Having a semi-permeable membrane separating myself from other people makes me an exceptionally connected teacher in a classroom where I make all the rules and set up the space, but sometimes in the rest of my life, oy vey.
So I actively practice boundaries like other people practice yoga. You don't have to go through life unarmed. Seriously.
It all kind of
culminated this morning in a small, gentle "No" that I was able to say
I said it for real and someone went to jail. Whoops. No. It's
good. It was time to grow up and own up and fess up and all those ups.

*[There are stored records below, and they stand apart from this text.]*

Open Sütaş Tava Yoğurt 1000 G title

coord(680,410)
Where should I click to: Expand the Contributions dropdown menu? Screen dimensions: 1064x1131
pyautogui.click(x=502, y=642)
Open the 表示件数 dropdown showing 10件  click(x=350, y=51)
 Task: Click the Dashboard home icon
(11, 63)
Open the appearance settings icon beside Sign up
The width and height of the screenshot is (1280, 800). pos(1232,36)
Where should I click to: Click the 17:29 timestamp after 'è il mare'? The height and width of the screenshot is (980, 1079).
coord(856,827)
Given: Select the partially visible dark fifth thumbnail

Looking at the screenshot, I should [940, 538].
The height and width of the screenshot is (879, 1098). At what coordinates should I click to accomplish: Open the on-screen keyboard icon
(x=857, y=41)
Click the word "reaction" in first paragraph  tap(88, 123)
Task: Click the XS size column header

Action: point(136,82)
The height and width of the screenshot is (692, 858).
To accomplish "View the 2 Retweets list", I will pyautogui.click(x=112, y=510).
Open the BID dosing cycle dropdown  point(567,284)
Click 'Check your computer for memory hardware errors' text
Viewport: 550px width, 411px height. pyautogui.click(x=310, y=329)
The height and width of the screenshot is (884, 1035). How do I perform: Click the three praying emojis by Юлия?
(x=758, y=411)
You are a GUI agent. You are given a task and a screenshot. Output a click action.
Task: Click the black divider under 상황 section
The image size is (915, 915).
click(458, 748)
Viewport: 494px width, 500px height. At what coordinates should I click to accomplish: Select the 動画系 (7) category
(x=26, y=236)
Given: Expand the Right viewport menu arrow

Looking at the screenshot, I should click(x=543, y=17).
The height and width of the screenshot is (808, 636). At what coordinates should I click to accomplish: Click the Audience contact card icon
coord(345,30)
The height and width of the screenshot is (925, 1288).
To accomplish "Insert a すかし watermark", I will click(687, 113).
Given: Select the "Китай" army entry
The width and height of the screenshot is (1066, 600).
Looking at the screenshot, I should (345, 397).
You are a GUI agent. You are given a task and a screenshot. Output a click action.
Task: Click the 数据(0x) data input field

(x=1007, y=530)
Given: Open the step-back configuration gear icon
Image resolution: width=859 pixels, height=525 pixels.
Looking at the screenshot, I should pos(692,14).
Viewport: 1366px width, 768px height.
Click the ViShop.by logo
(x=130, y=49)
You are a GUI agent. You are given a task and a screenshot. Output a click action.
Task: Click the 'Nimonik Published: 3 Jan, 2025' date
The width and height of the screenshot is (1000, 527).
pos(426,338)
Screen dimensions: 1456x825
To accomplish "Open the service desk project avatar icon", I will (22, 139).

I know you got the ultimate raw
deal when the Fates dealt our our hands.
I know you have soulful brown
eyes and more courage than the next ten people and cigarette burns on
your hands and every other person you know has open warrants and can't
help you, or won't answer the phone.
But I can't.
More than that: I
So he came by to tell me he was turning himself in.
I hugged him goodbye and wished him good luck.
The rain kept coming down, relentless rain.
I went back inside and ate waffles Brooklyn made. And I wasn't even worried or sad. Because there is plenty to worry about and be sad about. I don't have to own the whole world's suffering.